Tuesday, March 14, 2006

Baskin B*ll

I had had an exchange with Baskin previously that I put up on this blog.

Well, he's back, this time in a JPost op-ed.

Here's just the beginning:-

Almost all of my Palestinian colleagues tell me that Hamas will change. They say that once Hamas has the burden of governing they will have to become more pragmatic. They speak of the process of change that they themselves went through.

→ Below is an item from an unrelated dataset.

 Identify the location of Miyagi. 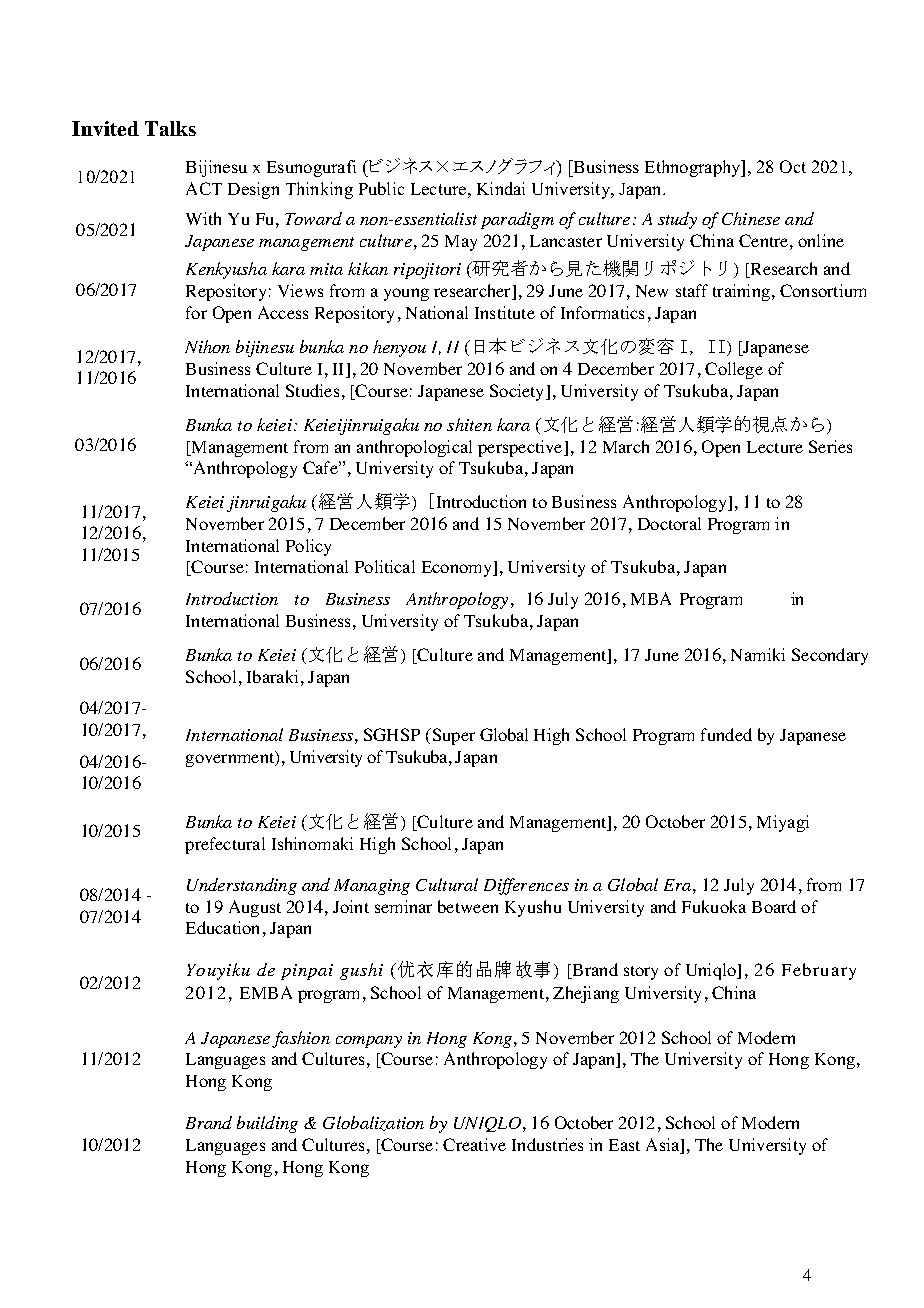
(783, 823).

In 1976 together with a small group of Zionist students in New York I had a clandestine meeting with the PLO ambassador to the United Nations attempting to convince him to support the two-state solution and to recognize Israel. His response was "over my dead body." At that point I realized that until the PLO made the decision to support the two-state solution there was no basis for dialogue. In March 1988 shortly after the outbreak of the first intifada, reading the flyers of the Unified Leadership of the Intifada which called for ending the occupation of the West Bank and Gaza, I came to the conclusion that the PLO had changed.

In November 1988, the PLO made that change official at the meeting of the Palestine National Council in Algiers. In early 1988 I began working on the establishment of the Israel/Palestine Center for Research and Information, a joint Israeli-Palestinian public policy think-tank in order to advance the two-state solution.


And another excerpt:

It may take time for the Hamas to meet Israeli conditions for negotiations. Hamas will never recognize Israel as a Jewish state - I cannot say Fatah ever recognized Israel as a Jewish state.

I think that Hamas will be pressured by the Arab world to support the Arab League peace initiative which calls for Israel to withdraw to the 1967 lines, in return for which Israel will be recognized by the entire Arab world who would sign peace treaties with Israel.

Hamas, at this time is not interested in a mini-Palestinian state in part of the West Bank and Gaza with provisional borders as called for in Phase II of the road map. Hamas is not interested in negotiations with Israel.

Despite the comments of Khaled Mashal against the Acting Prime Minister Ehud Olmert's plan for unilateral disengagement from most of the West Bank, Hamas has no real problem with that plan.

Hamas will not oppose any Israeli decision to withdraw or to remove settlements. My friend, the PA minister, tells me that since the Palestinian elections Hamas has toned down what he called "the culture of resistance." He says that Hamas is now speaking much more about "steadfastness" - the same term used by Fatah during the 1970s and 1980s.


This is so much b*llsh*t. And he's a "peace activist".